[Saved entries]

==================================================

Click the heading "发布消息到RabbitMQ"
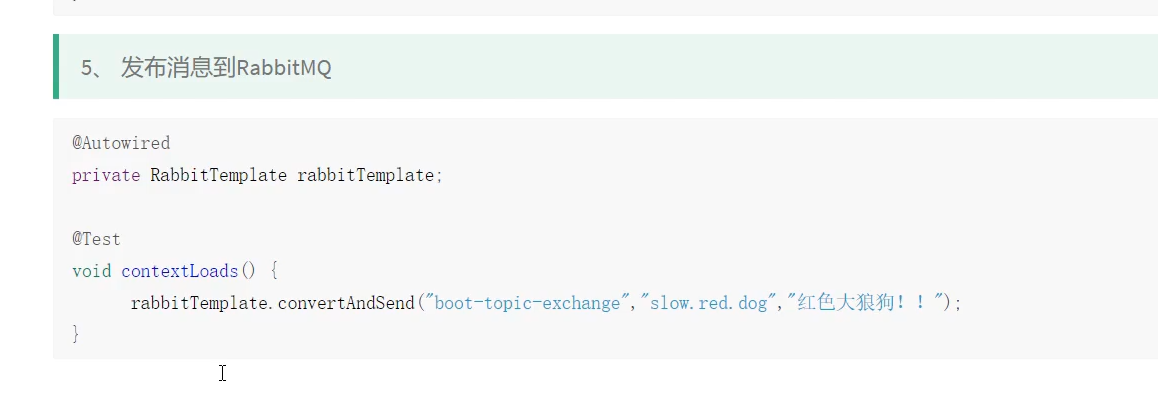Screen dimensions: 1158x419 pos(226,68)
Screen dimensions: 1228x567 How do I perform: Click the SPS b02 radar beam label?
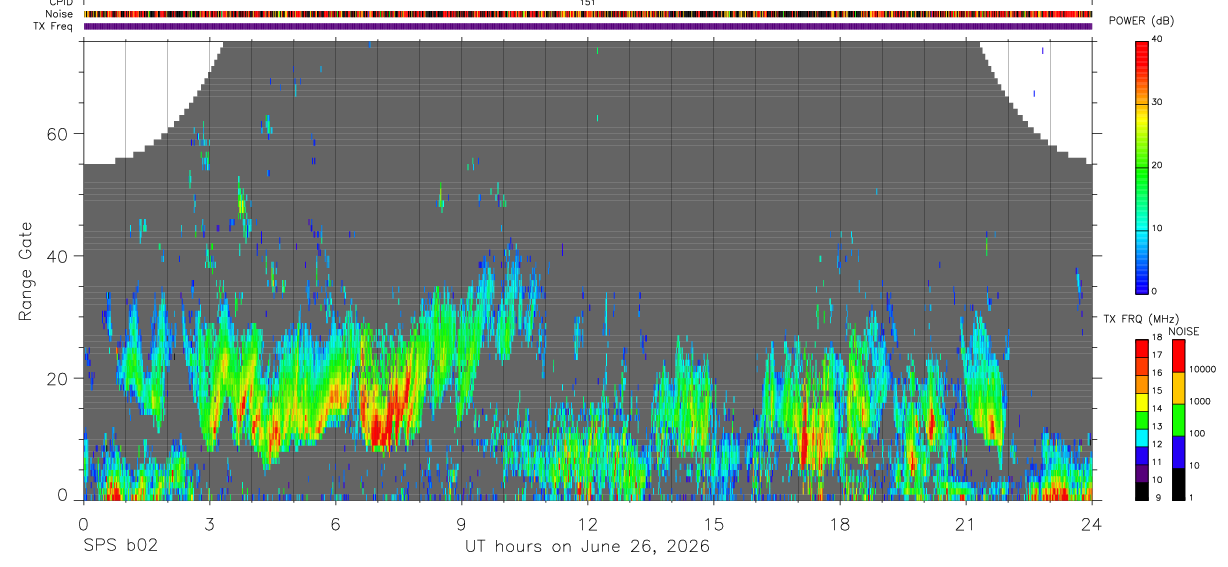point(120,546)
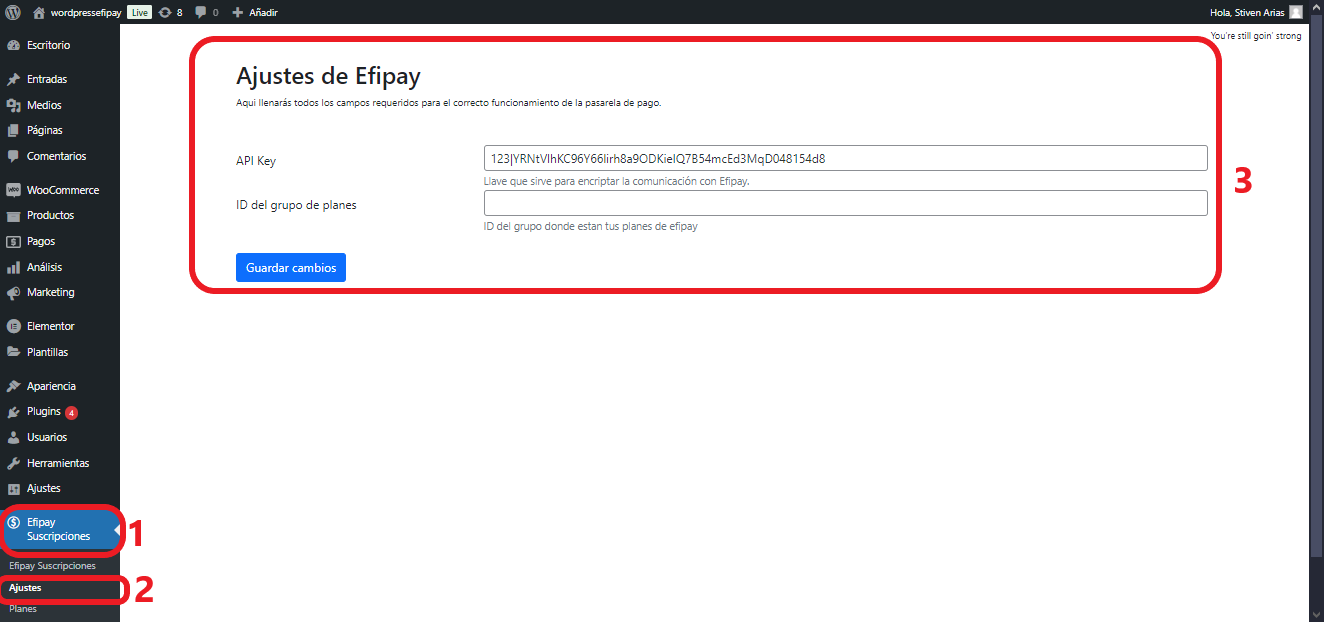Image resolution: width=1324 pixels, height=622 pixels.
Task: Click the WordPress logo in the admin bar
Action: pos(11,12)
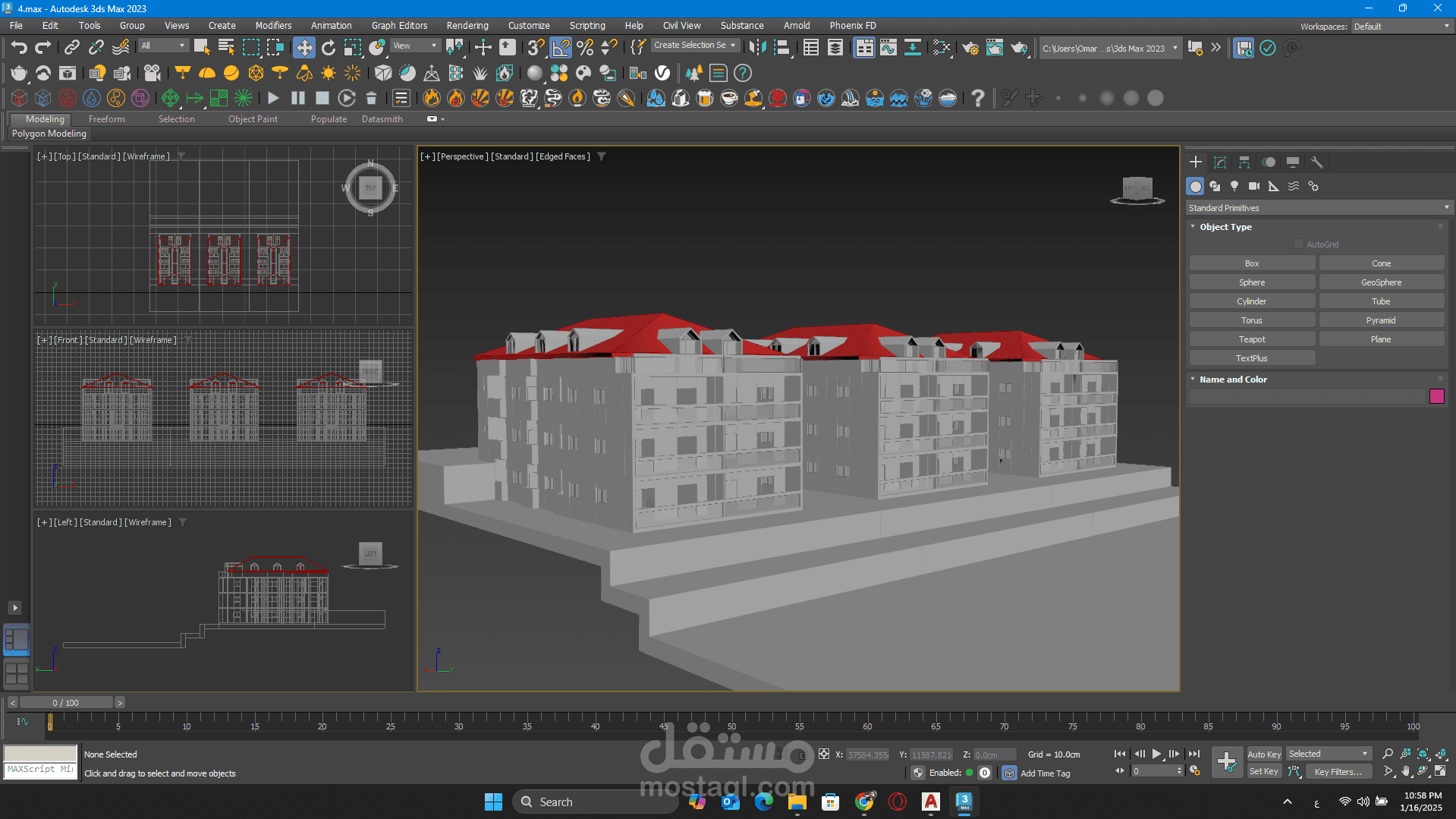Toggle the Angle Snap button
The image size is (1456, 819).
coord(561,48)
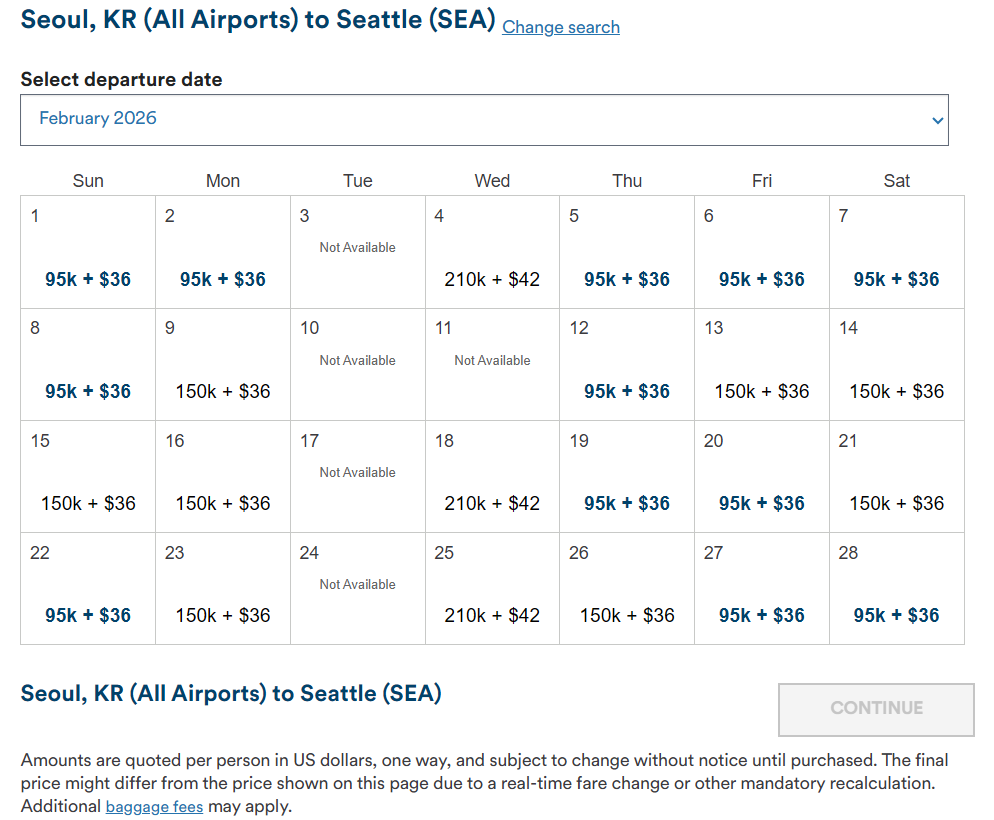This screenshot has height=820, width=994.
Task: Select February 22 fare cell
Action: click(88, 615)
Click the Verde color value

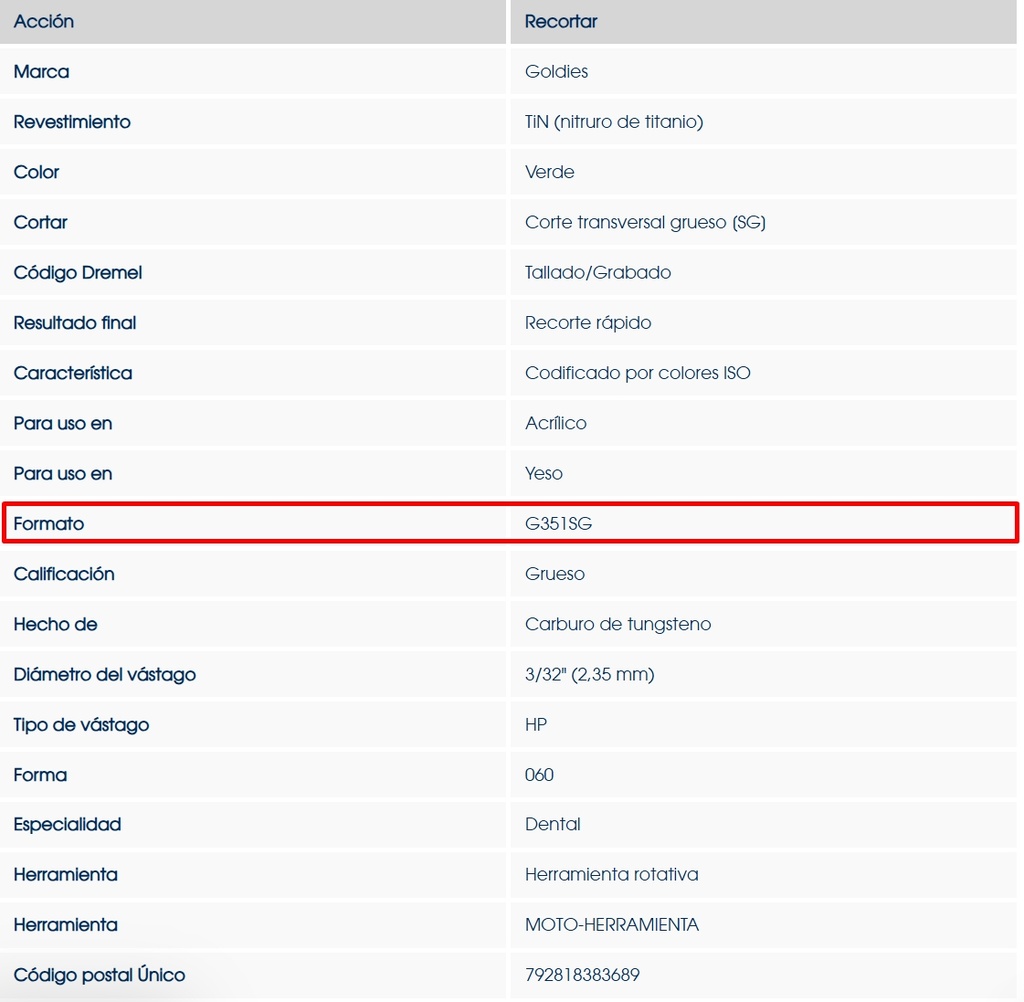tap(550, 172)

==================================================

• [Problem]
In the copy, include every line of the entries above exactly and none of the pictures.

• [Solved exercise]
Click the heading "发布消息到RabbitMQ"
Screen dimensions: 1158x419 pos(226,68)
Screen dimensions: 1228x567 How do I perform: Click the SPS b02 radar beam label?
point(120,546)
Image resolution: width=1324 pixels, height=622 pixels.
Task: Click the WordPress logo in the admin bar
Action: pos(11,12)
Toggle the Angle Snap button
The image size is (1456, 819).
coord(561,48)
This screenshot has height=820, width=994.
Task: Select February 22 fare cell
Action: click(88, 615)
Click the Verde color value

tap(550, 172)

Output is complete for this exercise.